Er ist seit 1998 Schlagzeuger im oh ton-ensemble Oldenburg, Gründungsmitglied bei e-mex in Köln und dem ensemble apostrophe für Elektronik, Posaune und Schlagzeug, von 2004 bis 2008 Interpret beim ensemble linea in Straßburg, außerdem ist er künstlerischer Leiter des mp6-multipercussion-ensemble. Michael Pattmann ist Professor an der Folkwanghochschule in Essen und leitete außerdem von 2001 bis 2004 die Schlagzeugklasse bei den Stockhausen-Tagen in Kürten.


Bryan Wolf

wurde 1960 in Michigan / USA geboren. Er studiert dort Kirchenmusik und Komposition und ab 1987-1992 Komposition und elektronische Musik an der Stuttgarter Musikhochschule bei Milko Kelemen und Erhard Karkoschka.

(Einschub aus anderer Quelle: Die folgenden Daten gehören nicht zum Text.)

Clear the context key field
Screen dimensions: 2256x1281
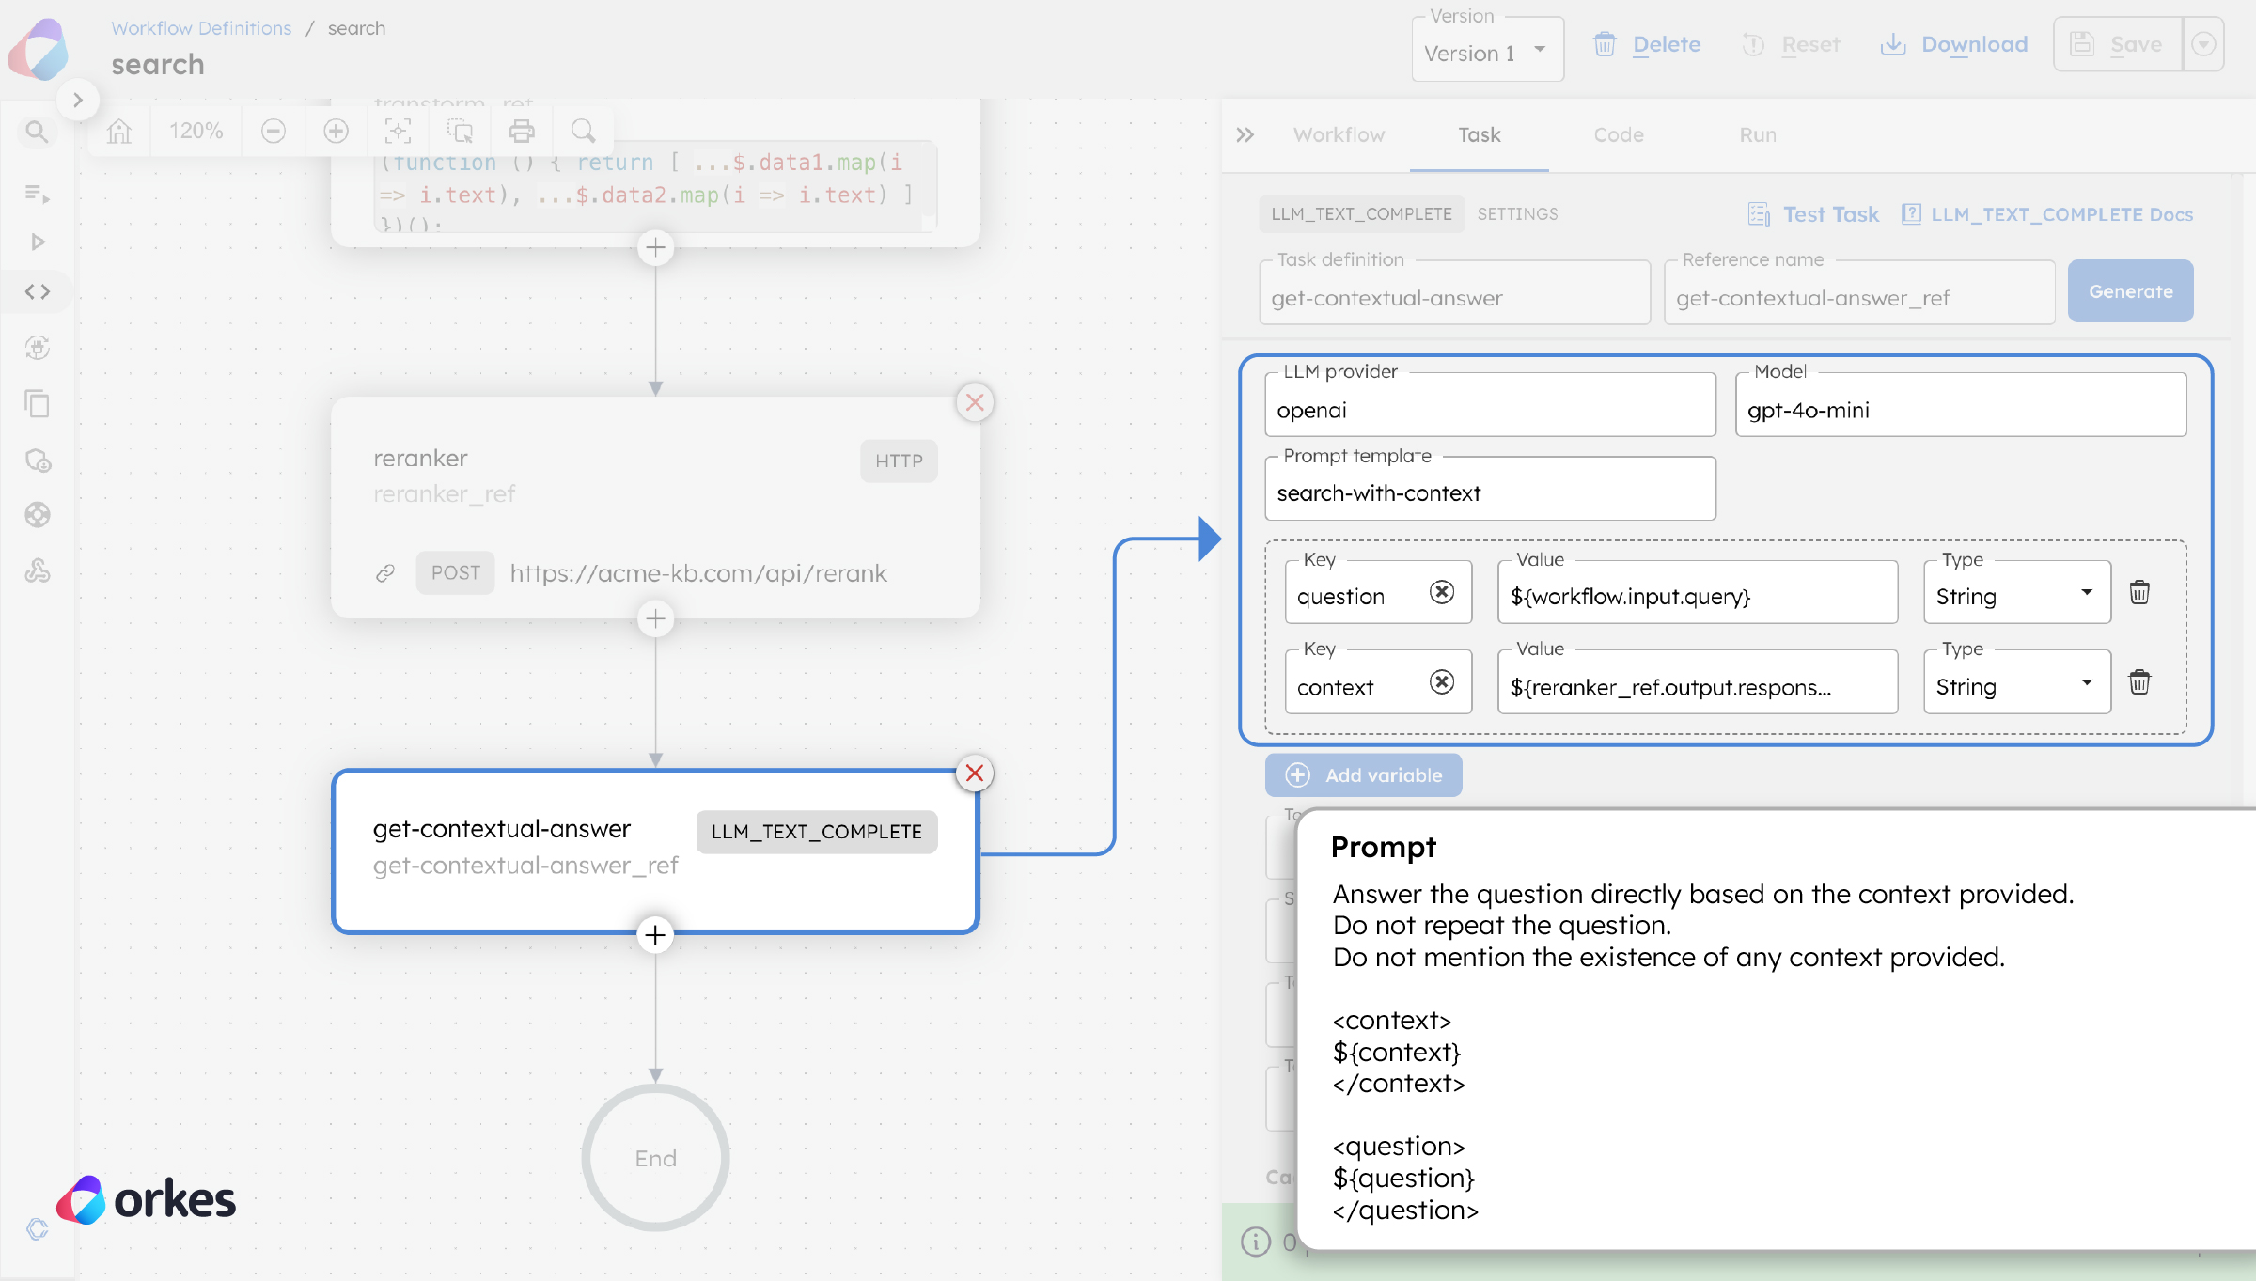[1442, 682]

Als Komponist, Klangregisseur und Spezialist für Live-Elektronik kommt er einer vielseitigen Konzert- und Produktionstätigkeit in Europa, Nordamerika, Fernost und Südafrika nach. Sein Werksverzeichnis umfasst Ensemble- und Solokompositionen, Kompositionen für Soloinstrument mit Live-Elektronik oder Tonband, sowie Vokalwerke und zahlreiche Tonbandstücke. Seine künstlierische Arbeiten umfassen auch Raumklanginstallationen und multimediale Arbeiten (Internet, Video, CD-ROM). Er hatte zahlreiche Auftritte mit namhaften Orchestern und Solisten sowie bei internationalen Festivals, und war regelmäßiger Gast bei der Staatsoper Stuttgart. Seine Arbeit als Klangregisseur und Spezialisten für Live-Elektronik hat zu Zusammenarbeit mit namhaften Dirigenten, Ensembles uns Solisten geführt
Eine langjährige Zusammenarbeit verbindet Bryan Wolf mit dem Komponisten Karlheinz Stockhausen. Die erste Begegnung erfolgte im Jahr 1989; von 1998 bis zu seinem Tode 2007 war er Stockhausens persönlicher Klangregieassistent. Unter seiner Leitung haben wichtige Aufführungen elektroakustischer Werke Karlheinz Stockhausens stattgefunden.

Bryan Wolf hält regelmäßig Vorträge und Workshops weltweit und leitet den Klangregiekurs bei den Stockhausen-Kurse Kürten seit 2008; seit 1992 ist mit der Hochschule Pforzheim verbunden und leitet das dortige Audiolabor.